[Exercices à réaliser]
1. Pour chaque affirmation, dites si elle concorde avec le texte sur la Françafrique, par oui ou par non, en citant à l'identique les mots du texte qui tranchent. (a) Nicolas Sarkozy avait promis une rupture avec la Françafrique. (b) Alain Joyandet était secrétaire d'État au Commerce extérieur. (c) Le texte juge illégitime que des entreprises privées défendent leurs intérêts dans le monde.
2. Citez sans rien changer le passage du texte sur la Françafrique qui va de « Cette politique a » jusqu'à « leurs ressources naturelles. ».

Cette politique a été menée par tous les présidents de la Vème République du Général de Gaulle à Jacques Chirac en passant par François Mitterrand ou Valéry Giscard d’Estaing. Sous couvert de l’aide publique au développement (APD) et d’un discours de la France « meilleure amie de l’Afrique », la France a maintenu les régimes en place sous perfusion permettant le pillage de leurs ressources naturelles.
- Nicolas Sarkozy : VRP des entreprises françaises en Afrique
Avec l’arrivée à la présidence française de Nicolas Sarkozy (qui avait promis une rupture avec la Françafrique et les pratiques de ses prédécesseurs), nous assistons non seulement à une perpétuation de cette politique mais également à son regain, caractérisé par une défense affichée et revendiquée des intérêts français en Afrique : ventes d’armes, prolifération irresponsable du nucléaire, conquête de nouveaux marchés par Total, Bolloré, Areva, Bouygues (et bien d’autres) en Angola, au Soudan, au Congo, etc.
Le secrétaire d’État à la Coopération, Alain Joyandet, a d’ailleurs pris les attributs de son homologue du Commerce extérieur en se faisant le porte-voix des seuls intérêts français : « L’implantation des entreprises françaises en Afrique est l’une de mes priorités » (lejdd.fr, 20 mai 2008) ; ou encore : « On veut aider les Africains, mais il faut que cela nous rapporte » (Libération, 24 juin 2008).
S’il paraît légitime que des entreprises privées défendent leurs intérêts dans le monde, le fait que la diplomatie française, mais aussi la Coopération, se donnent quasi essentiellement comme mission de défendre et promouvoir des intérêts particuliers, pose un véritable problème éthique et révèle un renoncement des autorités françaises à la promotion des droits de l’Homme, de la démocratie et à la lutte contre la corruption. Nous assistons ici à un véritable retour en arrière et à une négation des réflexions des économistes du développement.
C’est cette « Coopération business » que Survie entend dénoncer dans le présent dossier en proposant des éclairages sur le rôle de quelques entreprises phares de la Françafrique, fortement implantées sur le continent et qui portent une responsabilité importante dans la situation politique et économique de l’Afrique d’aujourd’hui.

[Données fournies]

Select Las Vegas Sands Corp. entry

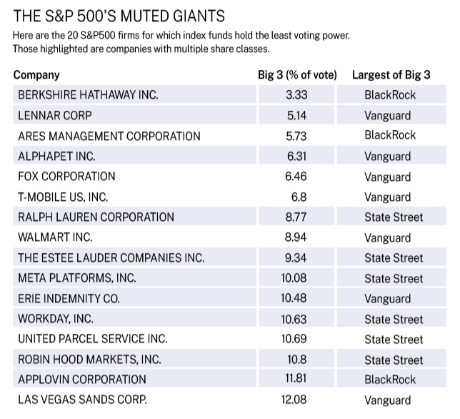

[Résultats par exercice]
1.
(a) Oui : « qui avait promis une rupture avec la Françafrique et les pratiques de ses prédécesseurs »
(b) Non : « Le secrétaire d’État à la Coopération, Alain Joyandet »
(c) Non : « S’il paraît légitime que des entreprises privées défendent leurs intérêts dans le monde »

2.
Cette politique a été menée par tous les présidents de la Vème République du Général de Gaulle à Jacques Chirac en passant par François Mitterrand ou Valéry Giscard d’Estaing. Sous couvert de l’aide publique au développement (APD) et d’un discours de la France « meilleure amie de l’Afrique », la France a maintenu les régimes en place sous perfusion permettant le pillage de leurs ressources naturelles.